Botify On the Road to the Product Trio

Claire Laboissette
Botify Labs
Published in
5 min readOct 28, 2022
Botify’s Meetup about the product trio — Jul. 5th 2022

Botify’s first product team was made of 4 product people (2 designers, 2 product owners) and 10 engineers. Today, we are 14 product people (7 designers, 6 product managers, 1 technical writer) and 36 product engineers. Along the road, we had to learn how to collaborate effectively and cross-functionally.

This is how we met the concept of the product trio: What is it? Where are we? What is Botify’s approach?

What is a product trio?

Teresa Torres, Product author, speaker, and coach

Have you ever thought: “If only they had been with me in this interview, they would understand the importance of solving this need!”? At Botify, we’ve said it to ourselves many times.

At Botify, the Product Manager and the Product Designer are always together during user interviews. Why? To get the user feedback together, to be at the same level of empathy, and to challenge each other on our understanding. This allows us to avoid a single role being responsible for defending the user’s point of view and sharing knowledge.
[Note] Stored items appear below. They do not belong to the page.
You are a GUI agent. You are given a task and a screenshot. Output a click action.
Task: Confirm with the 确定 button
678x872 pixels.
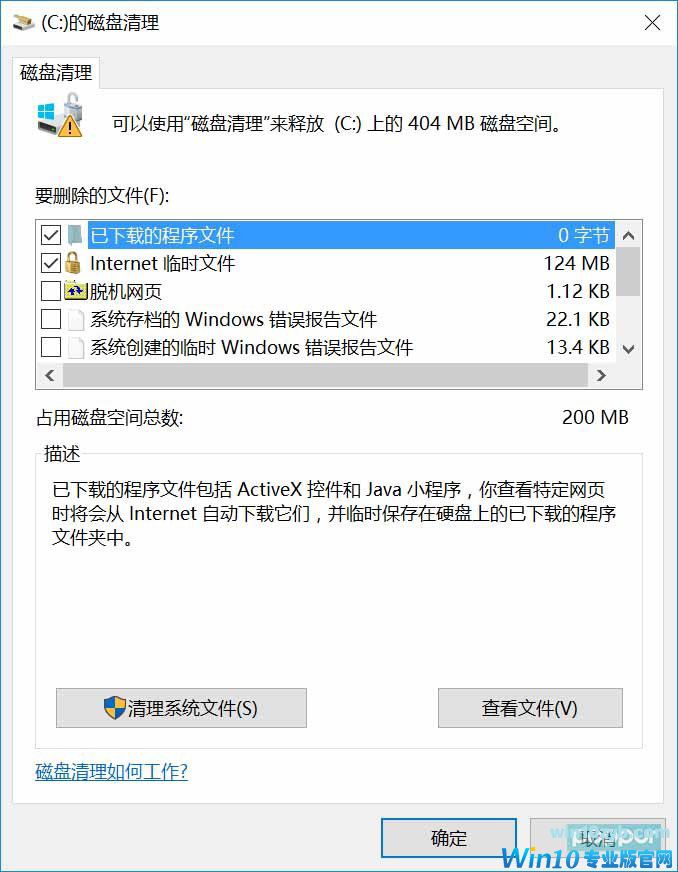coord(449,838)
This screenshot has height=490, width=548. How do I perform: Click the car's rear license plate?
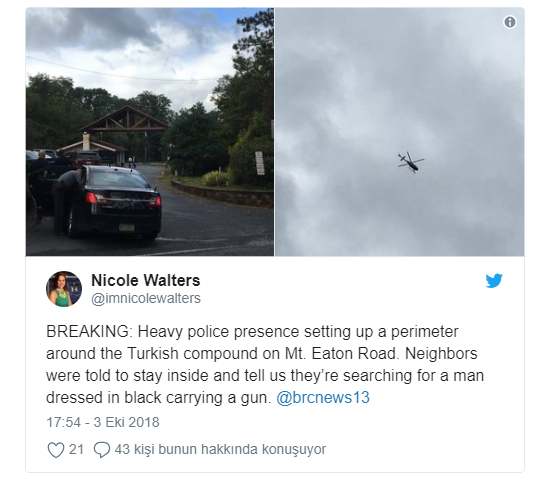[127, 228]
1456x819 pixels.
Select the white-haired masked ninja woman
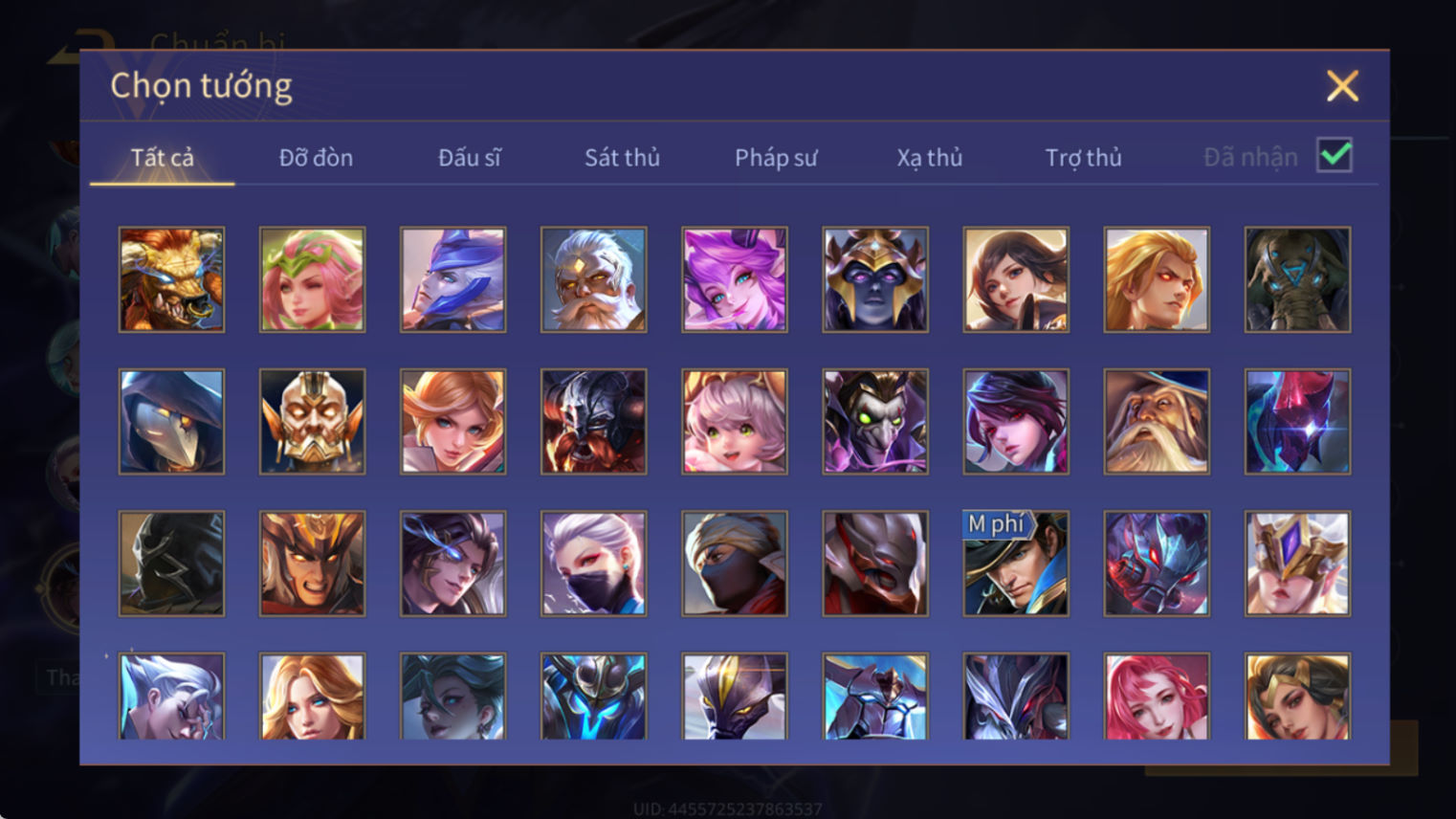point(594,564)
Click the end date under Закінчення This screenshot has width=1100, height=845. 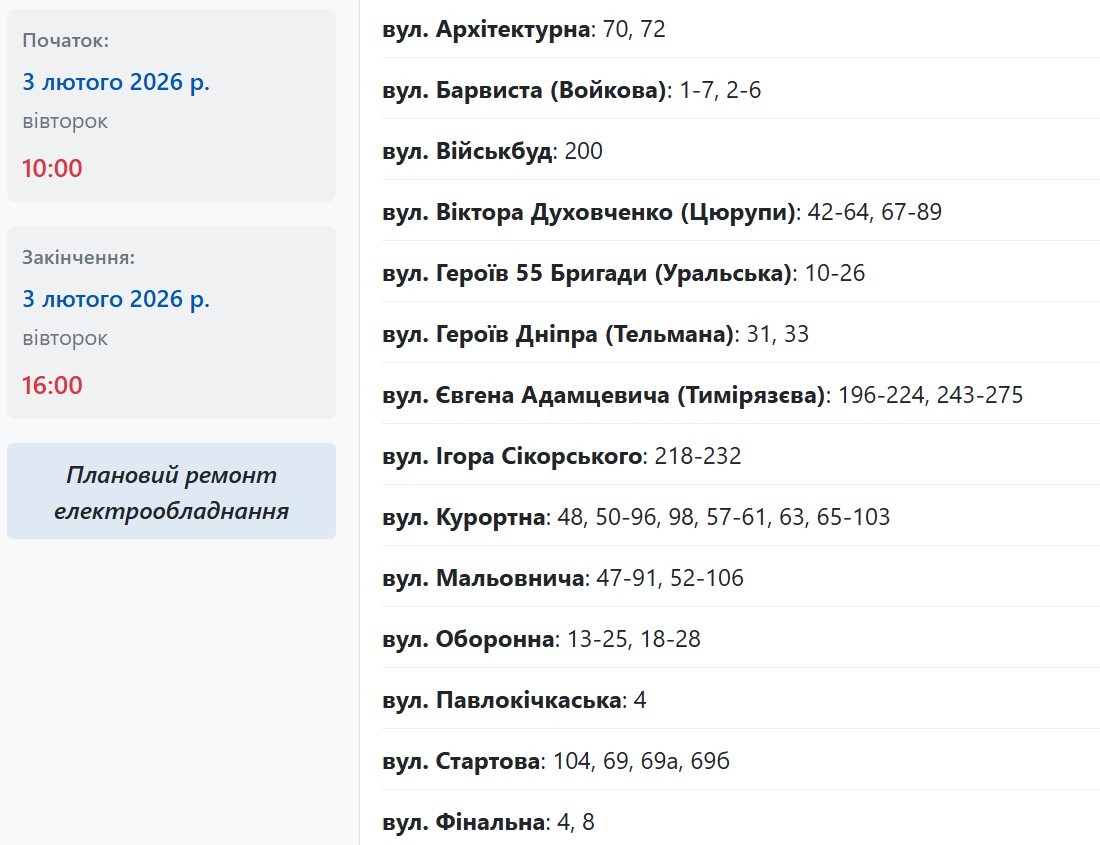tap(116, 299)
As time went on, we realized that this level of empathy could be extended to other roles. Wouldn’t it be a dream if developers told us on their own “We’re going to push this solution even though it’s more expensive because the user value is strong and it would help this customer we met.”?
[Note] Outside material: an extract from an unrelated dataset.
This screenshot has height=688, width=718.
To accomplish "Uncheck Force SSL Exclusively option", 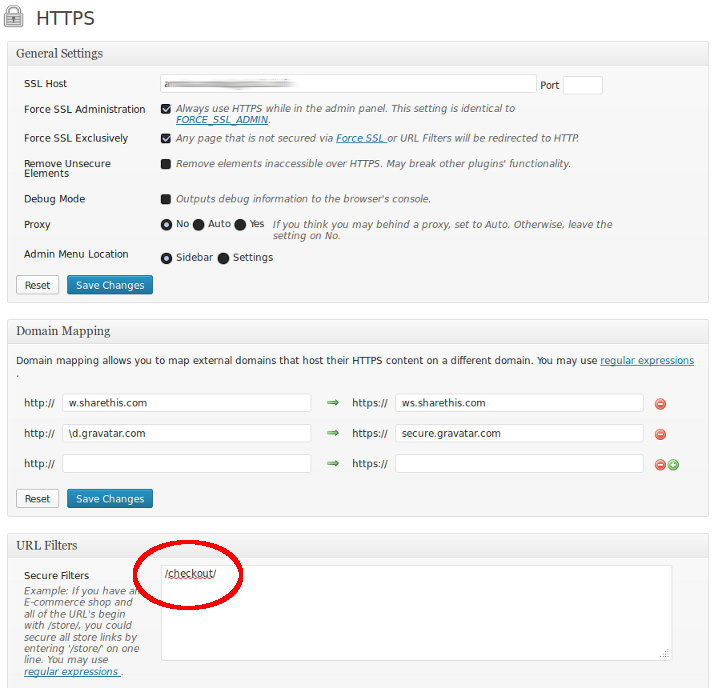I will click(x=166, y=138).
Well, at Botify it happens sometimes! We try to create multiple opportunities for collaboration early in the process and divide our tasks in a flexible way. We believe that just because a task is the responsibility of one role doesn’t mean that others can’t do it and/or participate.

Most of the time, the small organization change it requires is rewarded a hundredfold: collaborating early with the maximum relevant stakeholders, as the product trio concept recommends, not only saves time (avoid bottlenecks, duplication of tasks, sharing of information) but also provides well-being (delegate a task, learn, be autonomous).

We would be wrong to deprive ourselves of it.

As the product trio is a new way of collaboration, implementing it in an organization requires:

  • Avoiding the feeling of overlap and replace it with opportunities for task sharing
  • Communicating information at the right level with the right people as soon as possible
  • Defining several opportunities for collaboration in the product process

What is Botify’s statement on the product trio?

Today, Botify has six squads led by outcomes. We were interested in how we could improve our collaboration and chose to make a statement and knowledge share on the product trio during a Meetup.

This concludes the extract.